-- Exercise prompt --
Render the lines of the items below, starting with the line that contains "Where should I click to: Expand" and going on through the line that contains "pos(388,242)", as a Markdown table with the columns Row and Line text, leaving out blank lines.

-- Dataset --
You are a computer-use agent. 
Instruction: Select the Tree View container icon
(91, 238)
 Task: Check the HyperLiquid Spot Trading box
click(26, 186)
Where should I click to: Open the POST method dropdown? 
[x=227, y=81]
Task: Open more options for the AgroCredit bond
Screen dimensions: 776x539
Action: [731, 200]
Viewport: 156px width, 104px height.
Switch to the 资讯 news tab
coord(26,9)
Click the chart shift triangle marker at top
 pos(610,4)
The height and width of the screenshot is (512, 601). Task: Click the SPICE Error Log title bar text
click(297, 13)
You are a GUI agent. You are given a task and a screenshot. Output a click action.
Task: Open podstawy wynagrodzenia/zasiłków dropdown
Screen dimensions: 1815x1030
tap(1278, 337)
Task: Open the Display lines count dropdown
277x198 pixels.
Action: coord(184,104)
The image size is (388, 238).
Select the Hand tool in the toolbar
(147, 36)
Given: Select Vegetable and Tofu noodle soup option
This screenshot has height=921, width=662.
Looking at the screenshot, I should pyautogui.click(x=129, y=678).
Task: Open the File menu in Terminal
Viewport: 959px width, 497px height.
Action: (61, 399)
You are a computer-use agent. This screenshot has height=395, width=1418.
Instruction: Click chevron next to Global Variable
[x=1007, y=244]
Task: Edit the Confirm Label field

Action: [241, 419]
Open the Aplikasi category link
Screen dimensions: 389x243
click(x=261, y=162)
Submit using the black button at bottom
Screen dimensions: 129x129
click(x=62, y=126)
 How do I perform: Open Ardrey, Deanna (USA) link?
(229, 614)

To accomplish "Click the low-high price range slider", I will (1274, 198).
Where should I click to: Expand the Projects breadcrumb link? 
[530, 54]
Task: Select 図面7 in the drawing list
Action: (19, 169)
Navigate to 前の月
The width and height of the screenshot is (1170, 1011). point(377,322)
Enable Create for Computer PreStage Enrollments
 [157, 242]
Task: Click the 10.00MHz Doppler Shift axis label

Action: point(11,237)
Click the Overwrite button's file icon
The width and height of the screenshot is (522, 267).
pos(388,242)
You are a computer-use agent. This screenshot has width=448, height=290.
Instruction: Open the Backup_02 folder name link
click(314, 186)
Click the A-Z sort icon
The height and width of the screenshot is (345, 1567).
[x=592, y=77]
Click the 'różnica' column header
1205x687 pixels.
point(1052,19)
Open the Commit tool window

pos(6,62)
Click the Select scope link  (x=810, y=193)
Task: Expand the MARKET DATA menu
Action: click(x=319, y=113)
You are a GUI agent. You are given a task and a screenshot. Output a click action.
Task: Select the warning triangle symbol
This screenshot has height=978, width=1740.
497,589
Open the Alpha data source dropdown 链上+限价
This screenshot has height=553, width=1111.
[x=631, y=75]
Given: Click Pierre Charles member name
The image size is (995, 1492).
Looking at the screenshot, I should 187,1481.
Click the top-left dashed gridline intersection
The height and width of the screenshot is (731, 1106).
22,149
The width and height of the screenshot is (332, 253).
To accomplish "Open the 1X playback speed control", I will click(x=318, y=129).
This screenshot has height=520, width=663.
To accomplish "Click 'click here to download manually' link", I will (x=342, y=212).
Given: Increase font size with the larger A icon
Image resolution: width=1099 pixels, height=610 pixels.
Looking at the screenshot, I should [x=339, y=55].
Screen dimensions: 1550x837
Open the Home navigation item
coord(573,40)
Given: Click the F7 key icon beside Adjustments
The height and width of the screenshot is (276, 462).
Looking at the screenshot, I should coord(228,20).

-- Answer to the exercise --
| Row | Line text |
|---|---|
| 1 | Where should I click to: Expand the Projects breadcrumb link?  |
| 2 | [530, 54] |
| 3 | Task: Select 図面7 in the drawing list |
| 4 | Action: (19, 169) |
| 5 | Navigate to 前の月 |
| 6 | The width and height of the screenshot is (1170, 1011). point(377,322) |
| 7 | Enable Create for Computer PreStage Enrollments |
| 8 |  [157, 242] |
| 9 | Task: Click the 10.00MHz Doppler Shift axis label |
| 10 | Action: point(11,237) |
| 11 | Click the Overwrite button's file icon |
| 12 | The width and height of the screenshot is (522, 267). |
| 13 | pos(388,242) |